Could you put the lines from the one containing "Click OK in the Rotate dialog" through the one containing "Action: point(187,782)" into a JSON list of strings, one string per line, skipping blank lines? Leave the pictures out of the list.

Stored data
▬▬▬▬▬▬

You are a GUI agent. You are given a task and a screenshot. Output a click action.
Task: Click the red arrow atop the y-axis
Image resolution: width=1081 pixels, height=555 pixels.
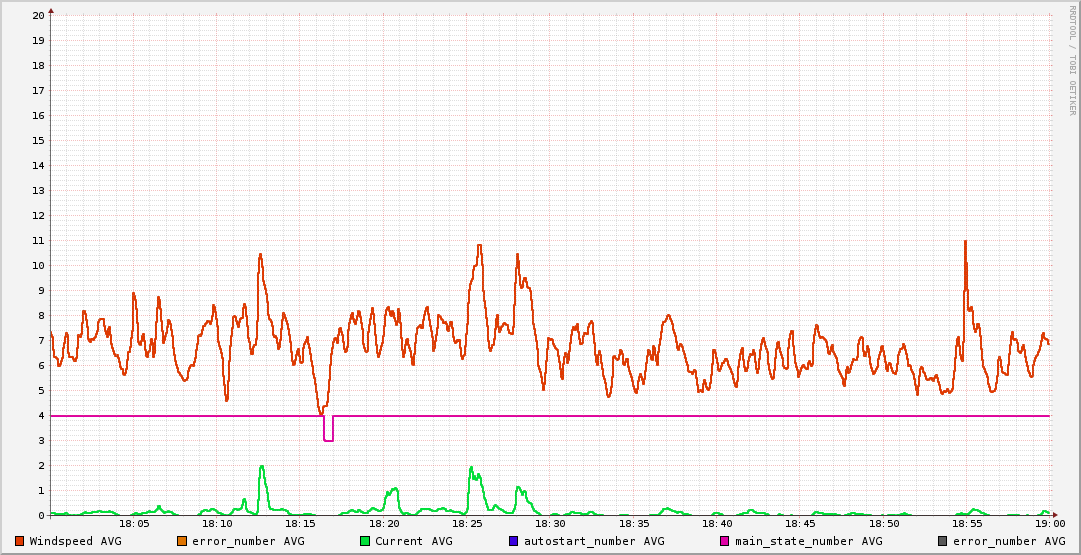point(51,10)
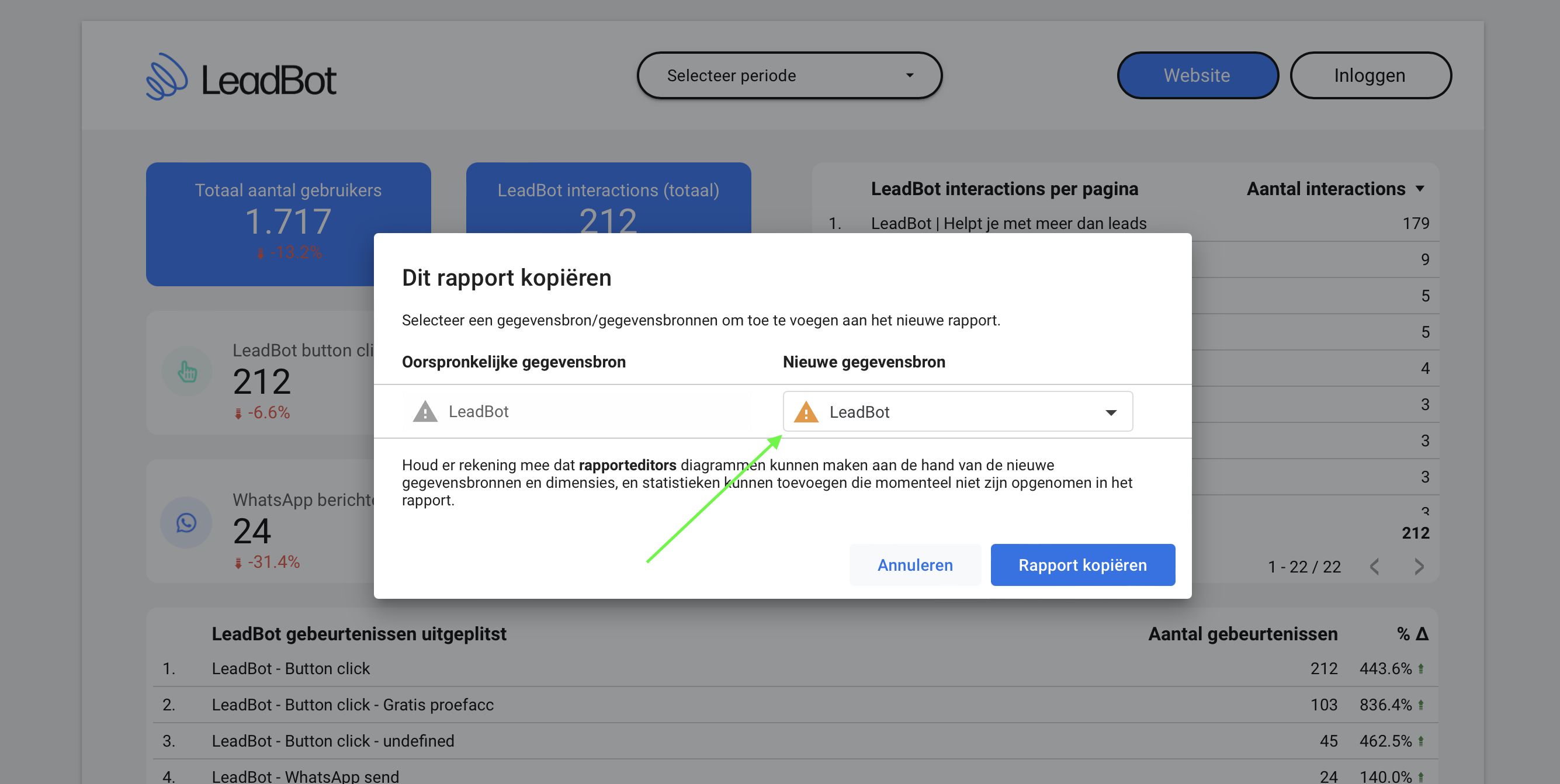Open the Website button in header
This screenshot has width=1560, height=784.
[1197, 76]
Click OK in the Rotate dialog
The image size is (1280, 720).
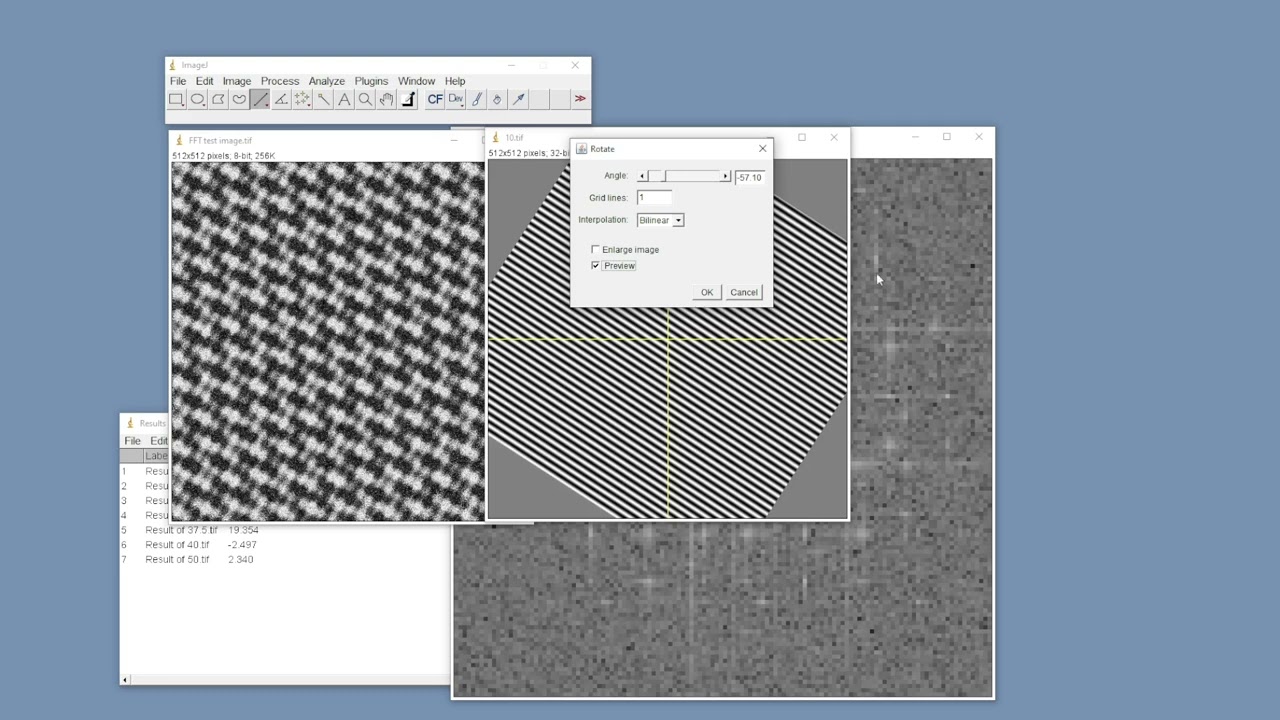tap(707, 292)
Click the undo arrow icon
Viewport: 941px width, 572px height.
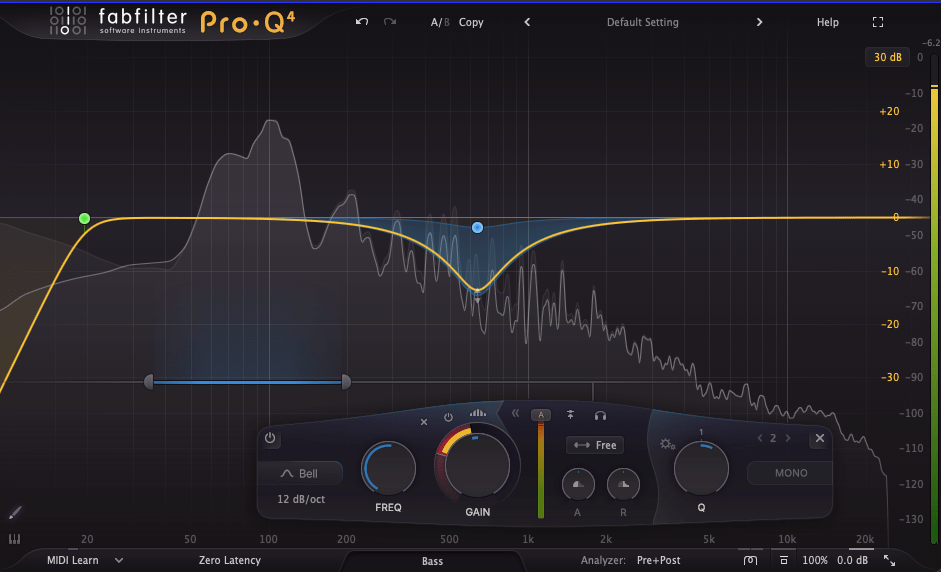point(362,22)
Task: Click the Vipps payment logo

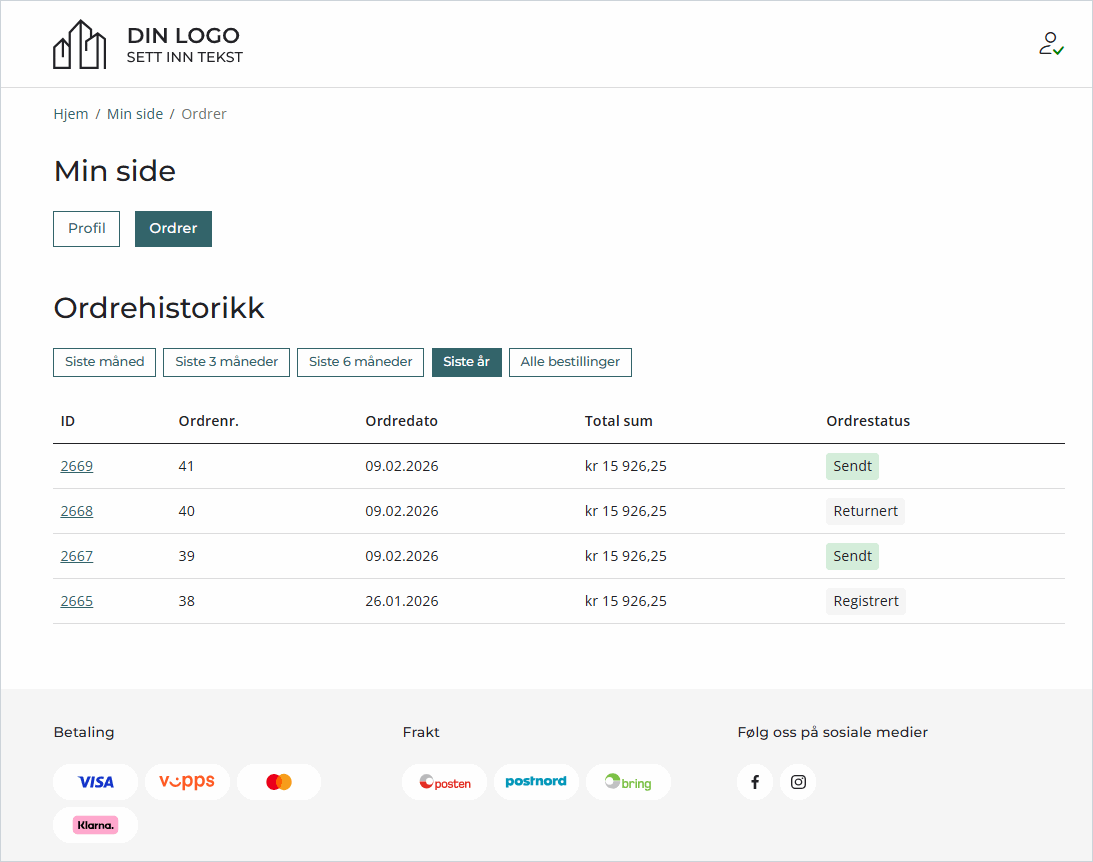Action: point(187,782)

▬▬▬▬▬▬

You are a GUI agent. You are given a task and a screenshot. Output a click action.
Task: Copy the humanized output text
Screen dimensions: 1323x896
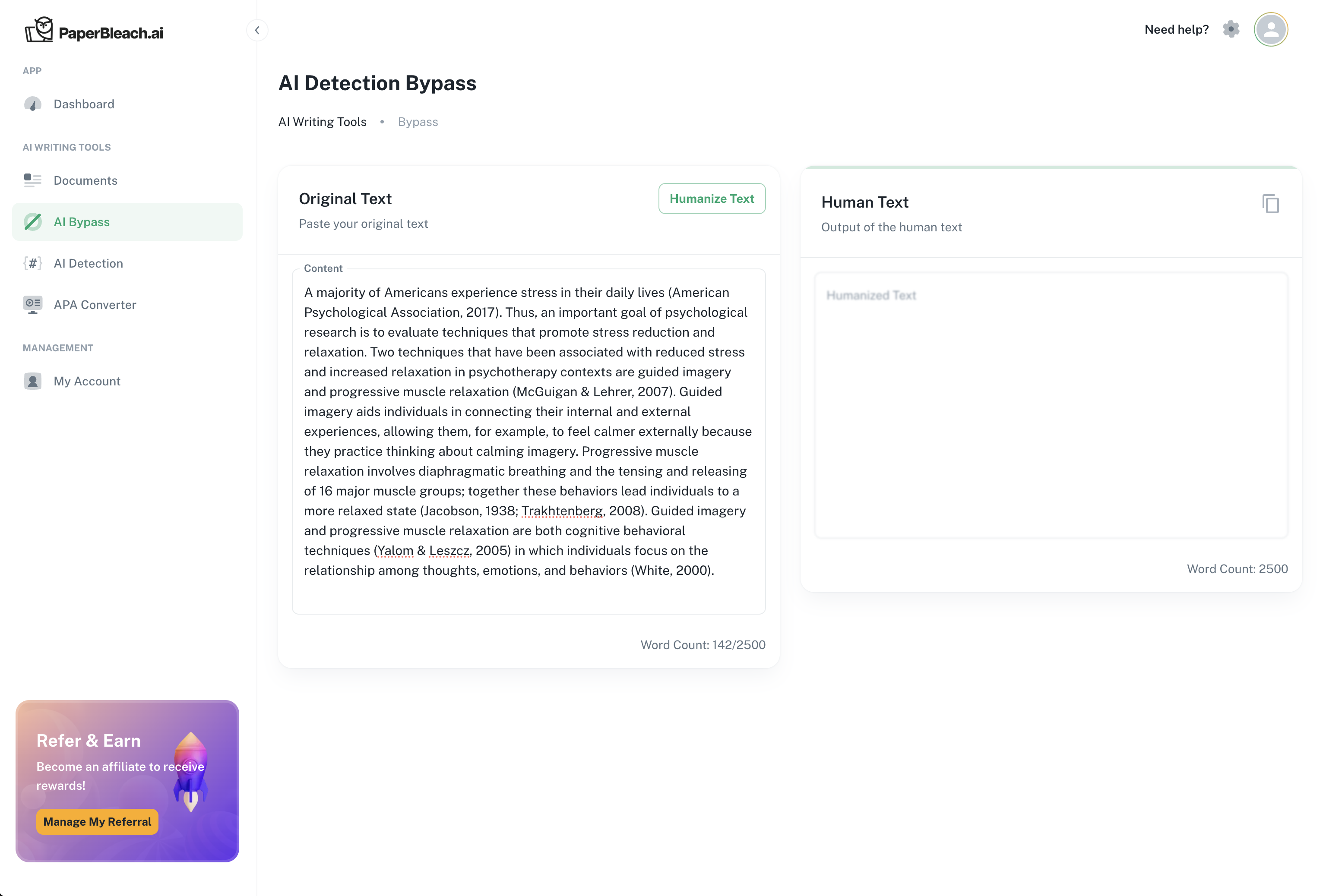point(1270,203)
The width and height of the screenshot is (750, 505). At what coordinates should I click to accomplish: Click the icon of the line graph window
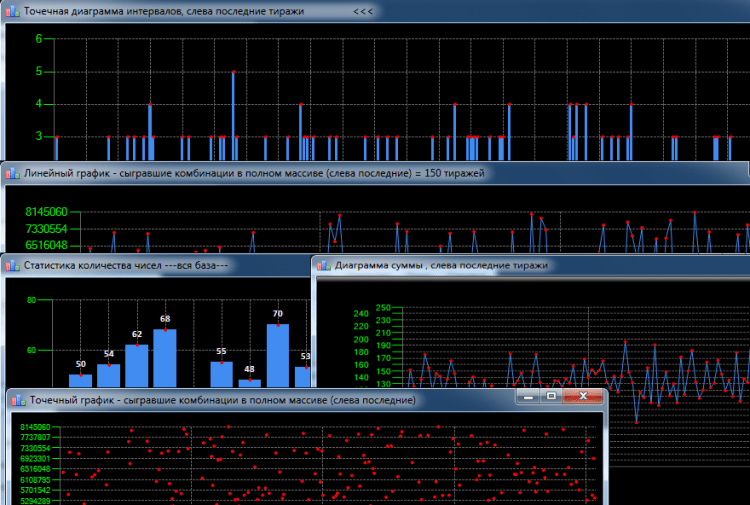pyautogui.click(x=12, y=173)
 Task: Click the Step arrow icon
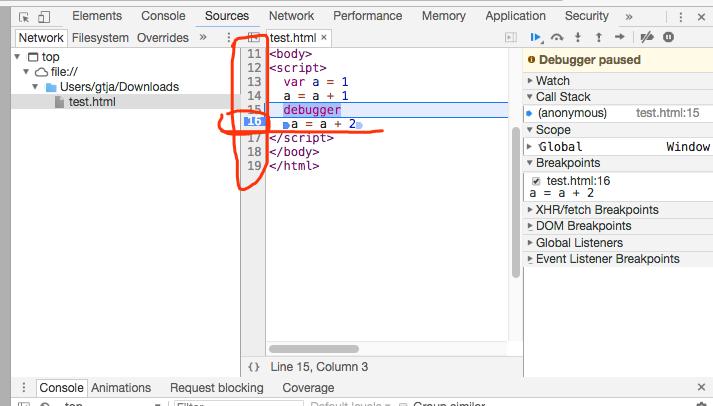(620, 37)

▬▬▬▬▬▬

Written answer
[
  "Click OK in the Rotate dialog",
  "The image size is (1280, 720).",
  "tap(707, 292)",
  "Click the undo arrow icon",
  "Viewport: 941px width, 572px height.",
  "point(362,22)",
  "Task: Click the Vipps payment logo",
  "Action: point(187,782)"
]